Rewrite the lines from the one containing "652x463 pixels. How" through the end of the lines, changing "tab" to "button" and leaving everything else unchanged. Leave the pictures out of the answer.

# start of Data for the task

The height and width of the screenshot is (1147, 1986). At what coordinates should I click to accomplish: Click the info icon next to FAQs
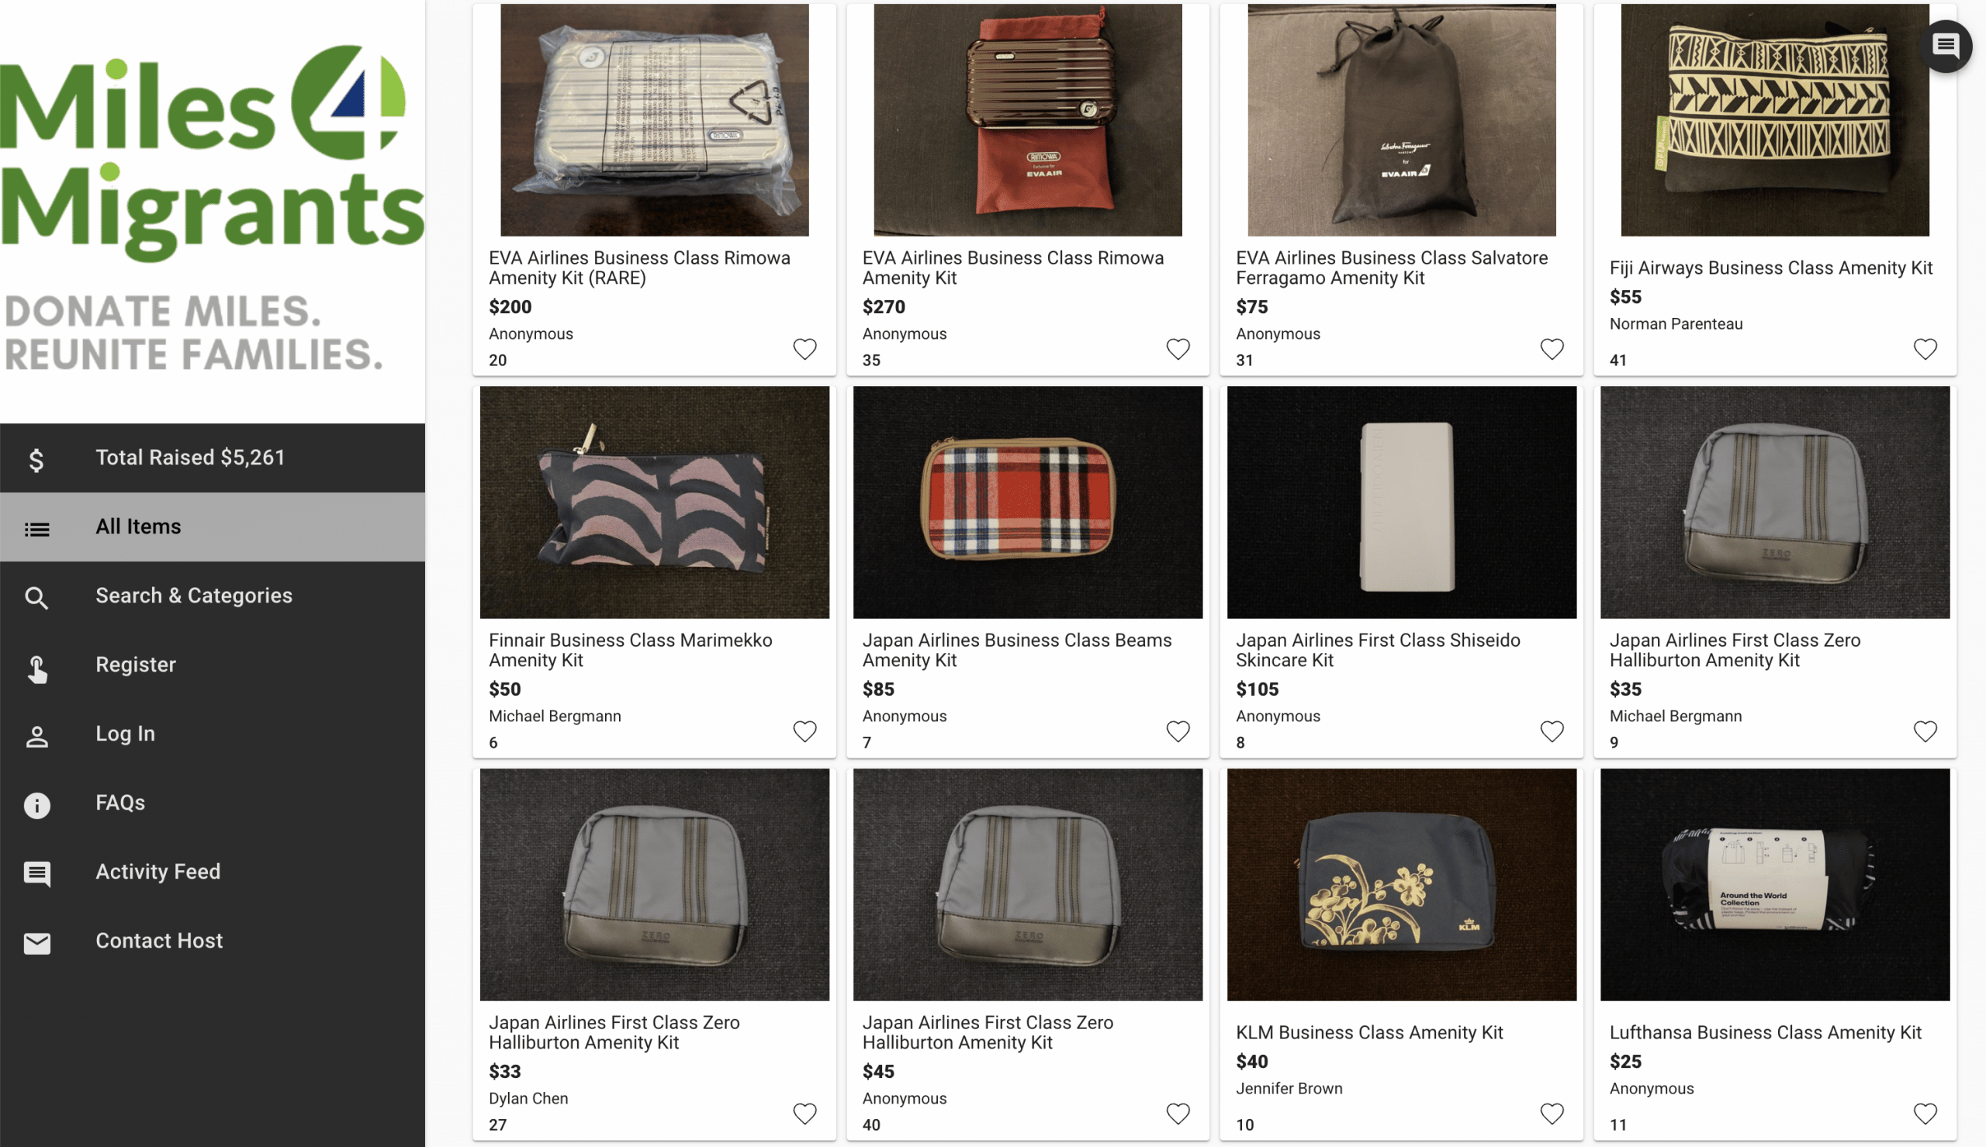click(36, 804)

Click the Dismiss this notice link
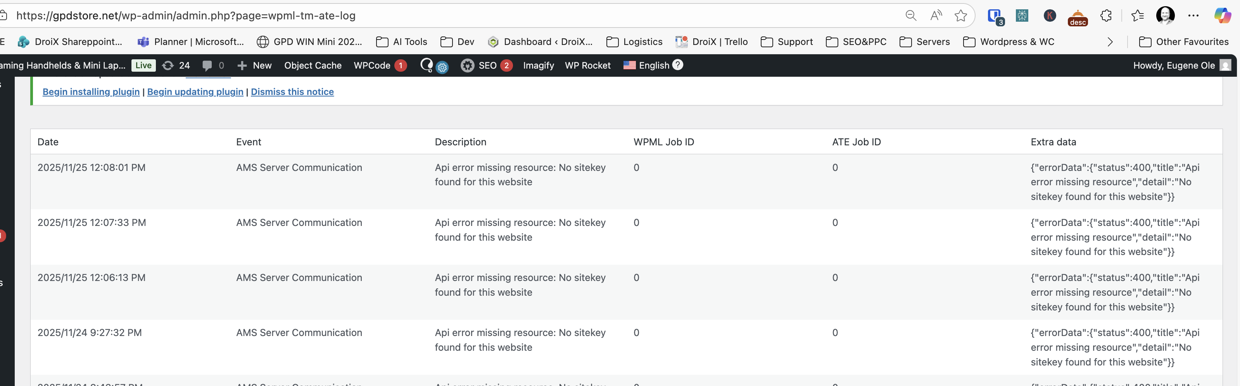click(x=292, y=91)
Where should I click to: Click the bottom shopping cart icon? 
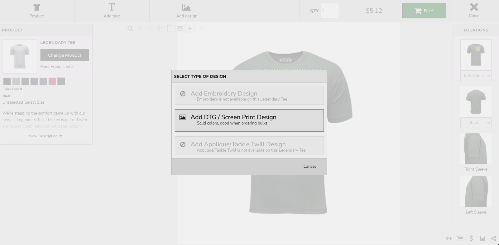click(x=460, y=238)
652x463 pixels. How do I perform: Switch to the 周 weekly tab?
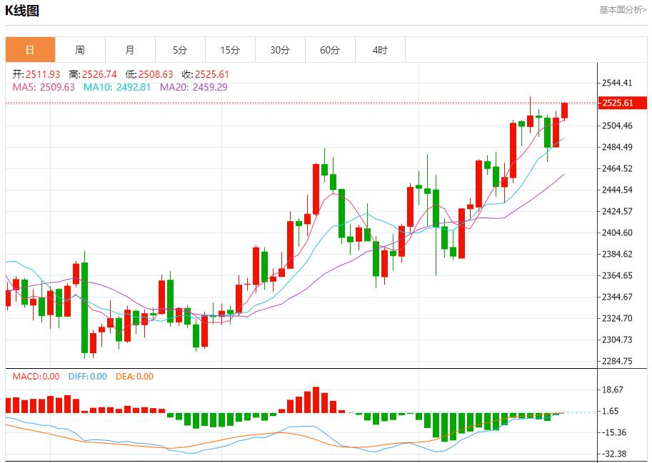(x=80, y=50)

# end of Data for the task

■ **Result**
652x463 pixels. How do I perform: Switch to the 周 weekly button?
(x=80, y=50)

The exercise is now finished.